More details/stats at the link.

Reason Magazine - Hit & Run > Just How Dangerous Is Police Work?:
"So just how dangerous is police work? Generally, police are about three times as likely to be killed on the job as the average American. It isn't among the top ten most dangerous professions, falling well behind logging, fishing, driving a cab, trash collecting, farming, and truck driving. Moreover, about half of police killed on the job are killed in traffic accidents, and most of those are not while in pursuit of a criminal or rushing to the scene of a crime. I don't point this out to diminish the tragedy of those cops killed in routine traffic accidents. My point is that the number of annual on-the-job police fatalities doesn't justify giving cops bigger guns, military equipment, and allowing them to use more aggressive and increasingly militaristic tactics.
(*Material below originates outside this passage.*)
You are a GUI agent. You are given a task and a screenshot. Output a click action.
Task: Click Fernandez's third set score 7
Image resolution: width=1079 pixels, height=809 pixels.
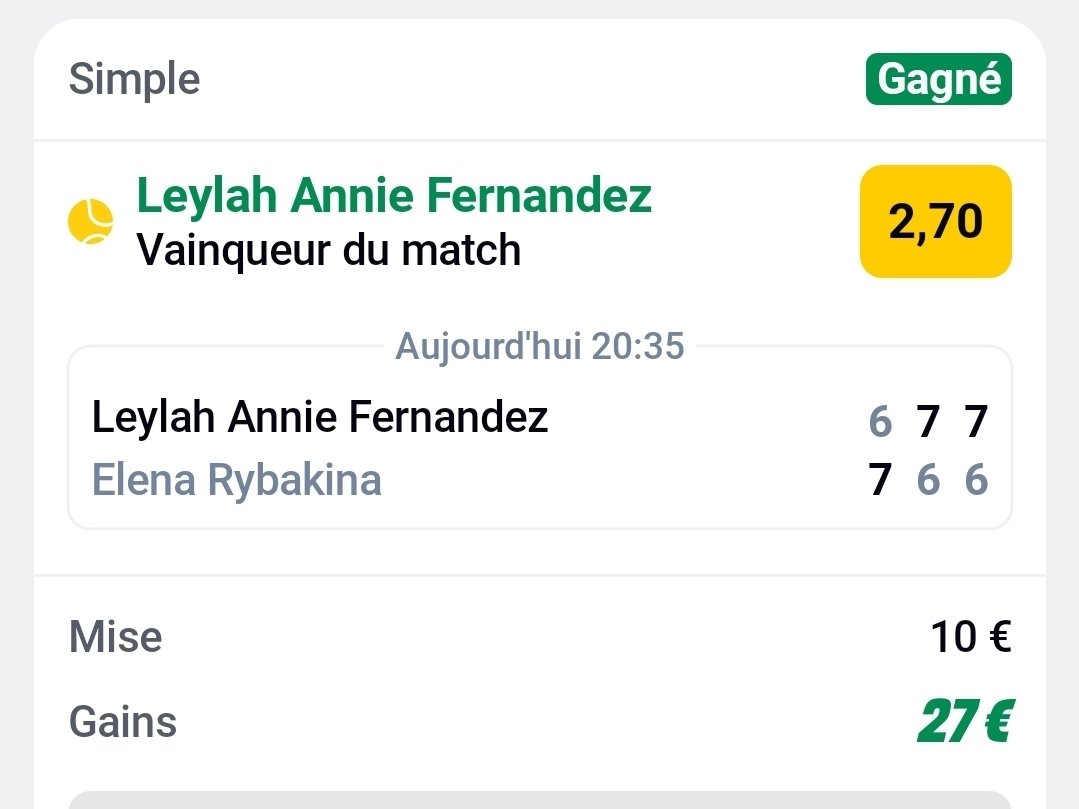point(976,422)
A military-issue weapon isn't going to prevent traffic accidents. In this context, then, it makes sense to remove from consideration deaths not directly attributable to the bad guys.

So take out traffic accidents and other non-violent deaths, and you're left with 69 officers killed on the job by criminals last year. That's out of about 850,000 officers nationwide. That breaks down to about 8 deaths per 100,000 officers, or less than twice the national average of on-the-job fatalities.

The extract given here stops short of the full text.